-- Start STORED ROWS --

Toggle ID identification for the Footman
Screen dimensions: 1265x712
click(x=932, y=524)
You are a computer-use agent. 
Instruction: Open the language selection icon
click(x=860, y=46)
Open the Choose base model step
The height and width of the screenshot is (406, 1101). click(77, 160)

-- End STORED ROWS --
-- Start STORED ROWS --

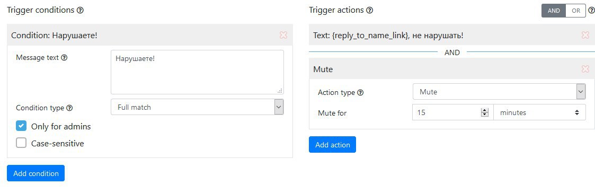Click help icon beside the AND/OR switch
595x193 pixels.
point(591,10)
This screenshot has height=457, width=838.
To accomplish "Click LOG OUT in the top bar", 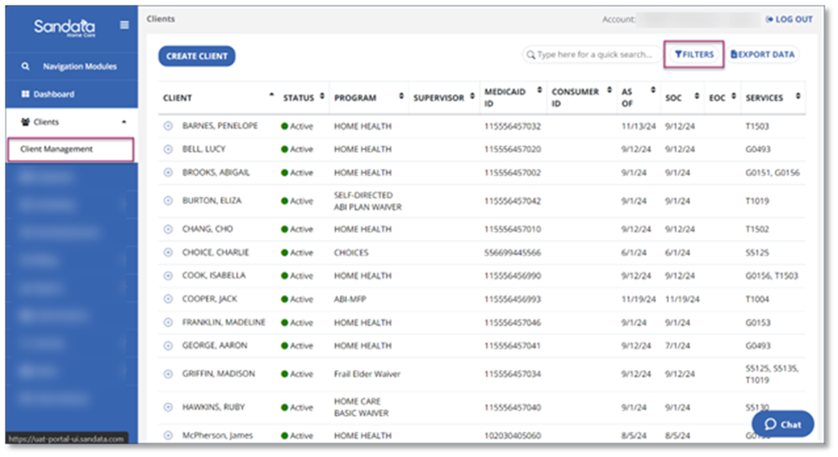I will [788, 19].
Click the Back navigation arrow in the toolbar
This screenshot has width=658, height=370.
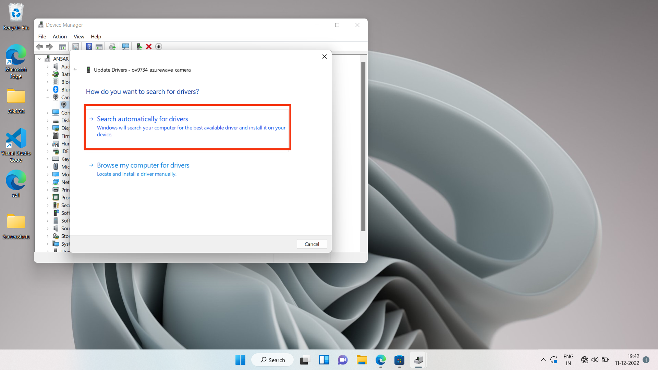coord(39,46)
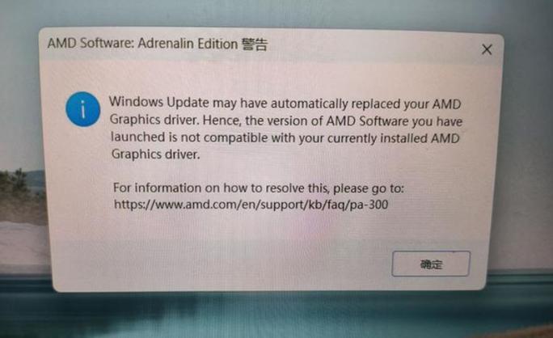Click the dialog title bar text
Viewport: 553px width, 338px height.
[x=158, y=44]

-- End STORED ROWS --

PROBLEM DETAILS
Report each line of the entries above that contains the string "height".

EXPECTED ANSWER
The height and width of the screenshot is (406, 1101). click(77, 160)
This screenshot has height=457, width=838.
This screenshot has width=658, height=370.
Viewport: 553px width, 338px height.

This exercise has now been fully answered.